Sept. 25, 2017 | Vision loss and blindness from diabetic retinopathy can occur gradually with no warning symptoms when high blood sugar levels cause damage to blood vessels in the retina.
That’s why Ryan Jones makes sure she undergoes a yearly eye exam. But it’s not always easy for Jones, who lives in southeast Arkansas, to get to ophthalmologists who specialize in the disease.
A recent pilot program by UAMS and Arkansas Blue Cross Blue Shield is putting access to specialists within an easy drive of Jones and many other Arkansans who live in rural areas without access to eye screenings that would detect diabetic retinopathy. In Arkansas, more than 350,000 people have diabetes.
Diabetic retinopathy occurs when abnormal blood vessels grow on the back of the eye. These vessels can leak or bleed, causing vision loss if left untreated. With a disease that can progress without symptoms, it’s vital for those with diabetes to be screened annually.
Jones, 30, recently took advantage of the program, receiving an eye screening at the UAMS Regional Campus at Pine Bluff and a consultation, via video, from Sami Uwaydat, M.D., a UAMS ophthalmologist in Little Rock.
Jones was diagnosed with diabetes about three years ago. She had gestational diabetes during her three pregnancies, but each time the condition went away after the pregnancy. Then, in 2014, she was diagnosed with type 2 diabetes.
“Diabetes affects so many things, including your vision,” said Jones. “Keeping a good check on it is important when blindness is a possibility.”
The program allows for diabetic retinopathy screenings to be completed at UAMS Regional Campuses clinics during routine appointments. The images are sent to ophthalmologists at the UAMS Harvey & Bernice Jones Eye Institute for review and patients who show signs of the condition are referred to local ophthalmologists for treatment.
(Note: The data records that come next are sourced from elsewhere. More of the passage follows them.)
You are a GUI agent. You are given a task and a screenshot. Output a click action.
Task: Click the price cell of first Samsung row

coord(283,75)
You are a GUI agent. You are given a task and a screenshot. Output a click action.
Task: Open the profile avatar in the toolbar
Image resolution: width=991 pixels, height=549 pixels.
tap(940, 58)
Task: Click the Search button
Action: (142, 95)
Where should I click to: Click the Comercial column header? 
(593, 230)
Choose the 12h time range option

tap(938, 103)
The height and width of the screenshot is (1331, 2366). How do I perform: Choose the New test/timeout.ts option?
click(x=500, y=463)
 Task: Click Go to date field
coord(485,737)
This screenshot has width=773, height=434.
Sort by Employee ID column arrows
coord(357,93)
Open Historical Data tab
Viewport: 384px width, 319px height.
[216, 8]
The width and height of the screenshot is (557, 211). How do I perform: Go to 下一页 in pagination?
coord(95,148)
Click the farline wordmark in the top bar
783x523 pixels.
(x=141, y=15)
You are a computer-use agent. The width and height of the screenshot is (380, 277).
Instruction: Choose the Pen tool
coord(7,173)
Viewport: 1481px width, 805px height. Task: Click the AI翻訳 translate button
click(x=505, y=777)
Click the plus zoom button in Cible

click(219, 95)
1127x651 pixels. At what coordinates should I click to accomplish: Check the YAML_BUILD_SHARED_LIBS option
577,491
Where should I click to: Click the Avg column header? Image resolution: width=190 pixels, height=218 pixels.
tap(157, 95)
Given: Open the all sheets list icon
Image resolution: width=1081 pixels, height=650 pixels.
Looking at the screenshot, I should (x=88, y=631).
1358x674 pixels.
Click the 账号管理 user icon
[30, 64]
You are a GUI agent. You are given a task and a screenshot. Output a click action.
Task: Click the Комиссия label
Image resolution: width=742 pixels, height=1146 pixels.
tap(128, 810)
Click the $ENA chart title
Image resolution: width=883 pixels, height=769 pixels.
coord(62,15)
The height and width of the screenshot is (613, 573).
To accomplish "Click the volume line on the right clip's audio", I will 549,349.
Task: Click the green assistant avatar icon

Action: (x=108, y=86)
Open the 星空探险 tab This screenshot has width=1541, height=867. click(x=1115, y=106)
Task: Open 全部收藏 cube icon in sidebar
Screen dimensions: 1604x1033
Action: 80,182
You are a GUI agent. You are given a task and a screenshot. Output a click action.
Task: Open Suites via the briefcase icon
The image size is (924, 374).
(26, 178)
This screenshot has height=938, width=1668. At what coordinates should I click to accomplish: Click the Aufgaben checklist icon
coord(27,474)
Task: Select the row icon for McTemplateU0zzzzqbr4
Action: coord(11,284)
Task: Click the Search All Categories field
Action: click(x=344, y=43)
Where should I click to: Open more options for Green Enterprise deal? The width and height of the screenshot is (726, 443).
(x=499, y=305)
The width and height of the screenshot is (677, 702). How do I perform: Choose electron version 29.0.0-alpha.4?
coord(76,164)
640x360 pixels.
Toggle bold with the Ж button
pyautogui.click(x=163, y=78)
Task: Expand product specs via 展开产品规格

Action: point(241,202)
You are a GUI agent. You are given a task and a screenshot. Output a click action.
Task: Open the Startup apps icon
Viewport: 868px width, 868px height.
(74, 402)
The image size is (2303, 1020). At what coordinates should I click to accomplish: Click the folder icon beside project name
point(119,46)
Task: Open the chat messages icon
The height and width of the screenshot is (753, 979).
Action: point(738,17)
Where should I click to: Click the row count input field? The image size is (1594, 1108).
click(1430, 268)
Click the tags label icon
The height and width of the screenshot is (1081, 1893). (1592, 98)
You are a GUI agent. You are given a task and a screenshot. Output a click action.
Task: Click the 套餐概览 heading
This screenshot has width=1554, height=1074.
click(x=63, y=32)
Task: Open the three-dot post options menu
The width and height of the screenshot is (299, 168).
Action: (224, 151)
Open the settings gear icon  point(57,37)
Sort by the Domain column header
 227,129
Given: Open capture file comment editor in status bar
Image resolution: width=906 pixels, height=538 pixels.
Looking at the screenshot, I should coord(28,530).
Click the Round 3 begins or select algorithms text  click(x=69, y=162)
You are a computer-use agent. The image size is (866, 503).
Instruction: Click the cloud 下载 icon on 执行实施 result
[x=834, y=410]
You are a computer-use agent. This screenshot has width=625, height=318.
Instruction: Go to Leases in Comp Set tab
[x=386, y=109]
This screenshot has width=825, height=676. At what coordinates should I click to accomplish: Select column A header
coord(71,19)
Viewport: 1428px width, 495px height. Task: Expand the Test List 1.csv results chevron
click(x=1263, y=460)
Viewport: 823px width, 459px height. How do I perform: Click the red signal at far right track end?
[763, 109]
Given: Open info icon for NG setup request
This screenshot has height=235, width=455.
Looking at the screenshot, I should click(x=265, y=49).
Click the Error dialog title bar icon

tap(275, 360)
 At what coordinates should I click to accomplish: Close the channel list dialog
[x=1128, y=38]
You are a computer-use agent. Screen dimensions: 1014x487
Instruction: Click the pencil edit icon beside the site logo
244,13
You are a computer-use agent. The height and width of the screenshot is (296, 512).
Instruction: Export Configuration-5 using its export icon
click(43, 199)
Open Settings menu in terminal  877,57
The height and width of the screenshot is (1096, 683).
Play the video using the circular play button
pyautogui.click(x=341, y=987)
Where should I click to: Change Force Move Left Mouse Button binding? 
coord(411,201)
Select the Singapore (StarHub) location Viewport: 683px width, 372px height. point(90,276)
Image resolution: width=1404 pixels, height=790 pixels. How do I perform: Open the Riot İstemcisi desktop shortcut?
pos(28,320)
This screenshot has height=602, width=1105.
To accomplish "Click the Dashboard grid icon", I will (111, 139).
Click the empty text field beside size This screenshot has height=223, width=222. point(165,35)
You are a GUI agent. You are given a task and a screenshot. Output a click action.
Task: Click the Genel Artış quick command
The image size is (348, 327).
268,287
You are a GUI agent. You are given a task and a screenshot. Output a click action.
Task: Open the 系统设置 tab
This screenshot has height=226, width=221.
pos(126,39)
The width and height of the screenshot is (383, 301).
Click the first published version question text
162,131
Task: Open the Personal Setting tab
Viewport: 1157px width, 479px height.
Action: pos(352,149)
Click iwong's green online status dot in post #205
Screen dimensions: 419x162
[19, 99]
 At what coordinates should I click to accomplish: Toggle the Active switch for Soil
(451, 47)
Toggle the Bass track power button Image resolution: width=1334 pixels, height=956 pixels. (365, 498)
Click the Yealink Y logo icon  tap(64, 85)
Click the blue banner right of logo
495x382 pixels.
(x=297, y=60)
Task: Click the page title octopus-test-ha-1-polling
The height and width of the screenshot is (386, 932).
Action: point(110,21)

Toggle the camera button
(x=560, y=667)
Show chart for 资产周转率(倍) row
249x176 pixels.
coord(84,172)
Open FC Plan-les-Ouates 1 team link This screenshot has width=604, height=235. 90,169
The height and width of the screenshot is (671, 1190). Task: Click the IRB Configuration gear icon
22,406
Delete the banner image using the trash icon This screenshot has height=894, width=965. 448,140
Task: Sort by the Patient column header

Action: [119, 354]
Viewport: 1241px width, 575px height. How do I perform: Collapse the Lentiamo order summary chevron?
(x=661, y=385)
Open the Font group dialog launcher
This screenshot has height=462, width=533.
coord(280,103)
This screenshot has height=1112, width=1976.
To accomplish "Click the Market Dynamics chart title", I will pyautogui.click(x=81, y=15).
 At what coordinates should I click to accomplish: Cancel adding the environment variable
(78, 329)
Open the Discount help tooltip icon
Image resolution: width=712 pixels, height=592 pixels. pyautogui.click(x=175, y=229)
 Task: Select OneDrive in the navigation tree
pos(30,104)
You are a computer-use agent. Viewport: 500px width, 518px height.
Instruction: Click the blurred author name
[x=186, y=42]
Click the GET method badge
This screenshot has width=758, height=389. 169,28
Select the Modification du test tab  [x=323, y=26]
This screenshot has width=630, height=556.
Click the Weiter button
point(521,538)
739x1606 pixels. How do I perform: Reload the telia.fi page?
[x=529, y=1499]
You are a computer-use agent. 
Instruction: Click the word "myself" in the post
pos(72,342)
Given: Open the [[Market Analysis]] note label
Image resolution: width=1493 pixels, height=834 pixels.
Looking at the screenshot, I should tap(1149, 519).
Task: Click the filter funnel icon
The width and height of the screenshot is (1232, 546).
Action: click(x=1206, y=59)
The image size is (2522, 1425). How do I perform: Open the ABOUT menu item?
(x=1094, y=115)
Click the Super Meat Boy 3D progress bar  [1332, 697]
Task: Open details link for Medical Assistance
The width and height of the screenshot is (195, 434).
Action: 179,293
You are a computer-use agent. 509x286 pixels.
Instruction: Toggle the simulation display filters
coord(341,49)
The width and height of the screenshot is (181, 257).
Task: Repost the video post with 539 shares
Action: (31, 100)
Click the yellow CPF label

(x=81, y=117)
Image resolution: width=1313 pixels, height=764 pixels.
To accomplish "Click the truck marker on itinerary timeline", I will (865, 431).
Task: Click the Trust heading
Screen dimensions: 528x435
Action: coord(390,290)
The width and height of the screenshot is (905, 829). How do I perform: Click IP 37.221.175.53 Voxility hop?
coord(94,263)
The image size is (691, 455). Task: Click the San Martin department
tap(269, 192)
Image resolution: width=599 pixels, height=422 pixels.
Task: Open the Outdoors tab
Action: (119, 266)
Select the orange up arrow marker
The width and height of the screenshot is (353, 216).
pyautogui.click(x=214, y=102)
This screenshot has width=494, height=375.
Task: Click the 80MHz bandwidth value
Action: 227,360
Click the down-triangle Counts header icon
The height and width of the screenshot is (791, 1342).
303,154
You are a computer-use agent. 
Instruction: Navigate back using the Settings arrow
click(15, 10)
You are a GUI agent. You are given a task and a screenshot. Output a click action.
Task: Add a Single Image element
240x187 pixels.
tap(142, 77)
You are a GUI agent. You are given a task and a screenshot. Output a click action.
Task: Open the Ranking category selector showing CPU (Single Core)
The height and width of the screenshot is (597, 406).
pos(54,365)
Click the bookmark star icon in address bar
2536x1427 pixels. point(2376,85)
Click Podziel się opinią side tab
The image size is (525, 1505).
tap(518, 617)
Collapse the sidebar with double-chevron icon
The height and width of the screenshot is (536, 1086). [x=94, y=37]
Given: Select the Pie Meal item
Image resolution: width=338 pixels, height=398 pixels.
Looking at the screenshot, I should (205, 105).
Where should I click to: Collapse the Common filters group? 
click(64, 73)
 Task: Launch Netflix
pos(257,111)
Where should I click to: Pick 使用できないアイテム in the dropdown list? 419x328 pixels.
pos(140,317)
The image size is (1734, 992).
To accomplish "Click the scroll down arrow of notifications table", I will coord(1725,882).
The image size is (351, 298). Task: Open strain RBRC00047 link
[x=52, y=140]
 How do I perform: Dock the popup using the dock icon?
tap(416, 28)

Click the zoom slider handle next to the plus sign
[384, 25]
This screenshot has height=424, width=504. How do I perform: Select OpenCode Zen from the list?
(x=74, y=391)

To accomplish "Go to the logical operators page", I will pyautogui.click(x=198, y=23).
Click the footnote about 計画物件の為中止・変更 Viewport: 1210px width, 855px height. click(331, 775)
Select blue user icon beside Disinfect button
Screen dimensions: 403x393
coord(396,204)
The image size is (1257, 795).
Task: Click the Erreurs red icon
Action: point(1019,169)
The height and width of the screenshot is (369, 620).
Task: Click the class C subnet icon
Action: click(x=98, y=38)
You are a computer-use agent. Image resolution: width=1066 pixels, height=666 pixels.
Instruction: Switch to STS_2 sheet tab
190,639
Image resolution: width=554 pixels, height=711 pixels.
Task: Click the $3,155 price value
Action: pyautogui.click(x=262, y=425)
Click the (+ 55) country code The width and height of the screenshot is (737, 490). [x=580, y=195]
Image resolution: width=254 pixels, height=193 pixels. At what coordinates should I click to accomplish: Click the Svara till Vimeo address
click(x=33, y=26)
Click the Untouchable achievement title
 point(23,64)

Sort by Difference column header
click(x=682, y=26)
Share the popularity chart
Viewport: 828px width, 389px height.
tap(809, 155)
Jones’ screening showed no signs of diabetic retinopathy, but she was encouraged to seek an annual exam.
“Every diabetic patient has to have an eye examination every year,” said Uwaydat. “Luckily, Ryan has fine vision and her retina looks normal; however, she will have to continue to be monitored annually.”
The pilot program began in June, and Mark T. Jansen, M.D., medical director for UAMS Regional Campuses, said he hopes it will increase the ability to reach rural residents in Arkansas and prevent more cases of blindness.
“UAMS Regional Campuses strives to help care delivery for rural areas in making sure those patients’ needs are met,” said Jansen. “By partnering with entities like Arkansas Blue Cross Blue Shield on programs like this, we can come up with a way to provide that care to all parts of the state.”
Diabetic retinopathy screenings and telemedicine appointments are available at UAMS Regional Campuses clinics at Pine Bluff, Magnolia, Texarkana, Fort Smith and Fayetteville.